[Task requirements] Transcribe the data exactly, stopping after the "Task: Click the spelling" line.

[Task inputs]
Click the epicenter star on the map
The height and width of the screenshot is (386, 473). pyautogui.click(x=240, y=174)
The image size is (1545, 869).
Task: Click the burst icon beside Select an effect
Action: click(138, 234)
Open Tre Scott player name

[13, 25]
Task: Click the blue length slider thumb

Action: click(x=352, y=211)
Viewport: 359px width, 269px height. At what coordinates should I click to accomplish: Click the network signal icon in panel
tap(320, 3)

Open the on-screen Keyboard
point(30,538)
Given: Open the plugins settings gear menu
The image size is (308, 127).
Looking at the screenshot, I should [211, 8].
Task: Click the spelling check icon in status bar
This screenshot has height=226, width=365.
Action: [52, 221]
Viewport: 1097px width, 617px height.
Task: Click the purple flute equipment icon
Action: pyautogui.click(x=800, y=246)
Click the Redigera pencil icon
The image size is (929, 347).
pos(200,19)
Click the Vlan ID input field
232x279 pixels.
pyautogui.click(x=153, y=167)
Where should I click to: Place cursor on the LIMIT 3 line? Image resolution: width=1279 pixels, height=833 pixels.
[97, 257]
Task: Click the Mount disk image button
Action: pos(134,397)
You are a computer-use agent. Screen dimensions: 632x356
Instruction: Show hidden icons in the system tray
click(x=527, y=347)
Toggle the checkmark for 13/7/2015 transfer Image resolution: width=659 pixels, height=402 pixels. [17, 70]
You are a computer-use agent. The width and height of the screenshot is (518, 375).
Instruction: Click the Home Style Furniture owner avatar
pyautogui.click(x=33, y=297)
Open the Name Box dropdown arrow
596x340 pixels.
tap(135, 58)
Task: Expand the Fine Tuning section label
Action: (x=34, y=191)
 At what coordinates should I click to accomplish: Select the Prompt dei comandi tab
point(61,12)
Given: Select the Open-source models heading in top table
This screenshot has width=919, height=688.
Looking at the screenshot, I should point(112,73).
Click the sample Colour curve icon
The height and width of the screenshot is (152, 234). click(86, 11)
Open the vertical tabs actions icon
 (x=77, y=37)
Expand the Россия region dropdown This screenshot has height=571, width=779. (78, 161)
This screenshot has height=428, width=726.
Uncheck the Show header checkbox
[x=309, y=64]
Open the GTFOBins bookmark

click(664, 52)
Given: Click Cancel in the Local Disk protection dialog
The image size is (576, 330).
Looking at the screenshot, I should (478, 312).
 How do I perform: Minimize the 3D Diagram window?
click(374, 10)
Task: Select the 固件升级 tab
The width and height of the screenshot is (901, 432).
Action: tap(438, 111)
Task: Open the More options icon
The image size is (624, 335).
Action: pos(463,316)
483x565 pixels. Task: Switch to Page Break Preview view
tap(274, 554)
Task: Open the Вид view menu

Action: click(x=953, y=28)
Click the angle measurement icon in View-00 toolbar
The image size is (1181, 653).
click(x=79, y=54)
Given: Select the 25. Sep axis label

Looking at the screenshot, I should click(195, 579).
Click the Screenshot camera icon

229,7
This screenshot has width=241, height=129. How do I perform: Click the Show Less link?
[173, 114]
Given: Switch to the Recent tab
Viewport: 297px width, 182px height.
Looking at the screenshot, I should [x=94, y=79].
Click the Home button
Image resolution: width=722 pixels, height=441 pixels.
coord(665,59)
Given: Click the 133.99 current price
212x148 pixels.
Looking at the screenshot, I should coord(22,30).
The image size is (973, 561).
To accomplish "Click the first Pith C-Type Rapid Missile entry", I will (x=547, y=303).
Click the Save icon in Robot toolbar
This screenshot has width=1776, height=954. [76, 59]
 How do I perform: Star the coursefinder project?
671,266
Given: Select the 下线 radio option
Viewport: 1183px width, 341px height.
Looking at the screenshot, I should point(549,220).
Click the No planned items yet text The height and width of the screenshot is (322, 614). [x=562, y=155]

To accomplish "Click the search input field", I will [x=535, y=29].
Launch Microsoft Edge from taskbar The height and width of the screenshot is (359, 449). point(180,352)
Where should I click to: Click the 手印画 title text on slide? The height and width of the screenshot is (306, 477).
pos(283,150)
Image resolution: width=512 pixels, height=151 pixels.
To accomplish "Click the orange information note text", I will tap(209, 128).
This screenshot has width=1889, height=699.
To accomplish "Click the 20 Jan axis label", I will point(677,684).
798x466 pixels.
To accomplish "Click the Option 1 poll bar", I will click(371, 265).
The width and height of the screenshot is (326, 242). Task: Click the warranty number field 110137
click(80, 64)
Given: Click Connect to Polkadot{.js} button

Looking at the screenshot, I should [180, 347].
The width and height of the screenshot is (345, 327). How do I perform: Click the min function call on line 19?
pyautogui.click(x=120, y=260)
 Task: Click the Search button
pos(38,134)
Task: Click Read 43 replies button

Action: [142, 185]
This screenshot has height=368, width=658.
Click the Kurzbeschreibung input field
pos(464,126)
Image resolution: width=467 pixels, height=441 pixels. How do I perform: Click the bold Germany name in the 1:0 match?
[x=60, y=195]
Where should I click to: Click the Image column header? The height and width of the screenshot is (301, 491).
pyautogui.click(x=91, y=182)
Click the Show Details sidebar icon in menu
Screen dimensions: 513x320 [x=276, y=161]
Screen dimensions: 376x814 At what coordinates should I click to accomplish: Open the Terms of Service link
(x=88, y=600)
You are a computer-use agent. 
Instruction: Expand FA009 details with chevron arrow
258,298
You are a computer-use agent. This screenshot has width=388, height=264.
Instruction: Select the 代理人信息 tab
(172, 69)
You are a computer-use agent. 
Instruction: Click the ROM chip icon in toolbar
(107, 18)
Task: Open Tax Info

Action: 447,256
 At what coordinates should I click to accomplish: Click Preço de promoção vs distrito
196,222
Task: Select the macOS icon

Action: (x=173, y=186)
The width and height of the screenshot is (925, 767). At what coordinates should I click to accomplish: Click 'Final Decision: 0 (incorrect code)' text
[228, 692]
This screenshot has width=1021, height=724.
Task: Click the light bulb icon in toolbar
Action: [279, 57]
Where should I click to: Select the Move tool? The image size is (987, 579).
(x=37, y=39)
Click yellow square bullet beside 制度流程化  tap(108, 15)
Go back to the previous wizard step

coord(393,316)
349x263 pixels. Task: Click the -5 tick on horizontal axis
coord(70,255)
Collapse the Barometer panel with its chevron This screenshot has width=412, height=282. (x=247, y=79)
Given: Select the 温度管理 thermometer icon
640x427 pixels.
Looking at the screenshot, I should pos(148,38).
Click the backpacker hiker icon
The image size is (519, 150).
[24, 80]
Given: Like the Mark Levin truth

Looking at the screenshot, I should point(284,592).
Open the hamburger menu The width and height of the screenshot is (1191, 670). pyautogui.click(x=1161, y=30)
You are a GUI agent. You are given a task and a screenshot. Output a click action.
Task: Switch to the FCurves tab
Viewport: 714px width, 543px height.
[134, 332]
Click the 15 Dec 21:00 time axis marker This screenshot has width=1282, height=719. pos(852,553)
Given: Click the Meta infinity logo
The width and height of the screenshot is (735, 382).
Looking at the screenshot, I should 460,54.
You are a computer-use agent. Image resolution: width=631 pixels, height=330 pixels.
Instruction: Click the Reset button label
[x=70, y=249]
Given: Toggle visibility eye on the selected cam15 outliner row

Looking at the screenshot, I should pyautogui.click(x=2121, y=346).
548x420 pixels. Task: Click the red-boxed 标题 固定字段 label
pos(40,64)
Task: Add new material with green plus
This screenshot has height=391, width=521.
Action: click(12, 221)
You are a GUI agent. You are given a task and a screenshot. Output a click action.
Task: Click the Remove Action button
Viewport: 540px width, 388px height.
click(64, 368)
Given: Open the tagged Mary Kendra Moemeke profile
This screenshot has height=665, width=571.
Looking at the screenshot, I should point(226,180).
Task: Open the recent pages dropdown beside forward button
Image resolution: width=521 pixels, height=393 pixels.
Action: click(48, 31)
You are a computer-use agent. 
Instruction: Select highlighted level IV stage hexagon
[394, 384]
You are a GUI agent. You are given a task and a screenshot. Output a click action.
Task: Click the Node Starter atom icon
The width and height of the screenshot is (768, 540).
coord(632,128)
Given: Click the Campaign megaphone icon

[Task result]
Click the epicenter star on the map
The height and width of the screenshot is (386, 473). pyautogui.click(x=240, y=174)
The image size is (1545, 869).
Task: Click the burst icon beside Select an effect
Action: click(138, 234)
Open Tre Scott player name

[13, 25]
Task: Click the blue length slider thumb

Action: click(x=352, y=211)
Viewport: 359px width, 269px height. At what coordinates should I click to accomplish: Click the network signal icon in panel
tap(320, 3)

Open the on-screen Keyboard
point(30,538)
Given: Open the plugins settings gear menu
The image size is (308, 127).
Looking at the screenshot, I should [211, 8].
Task: Click the spelling check icon in status bar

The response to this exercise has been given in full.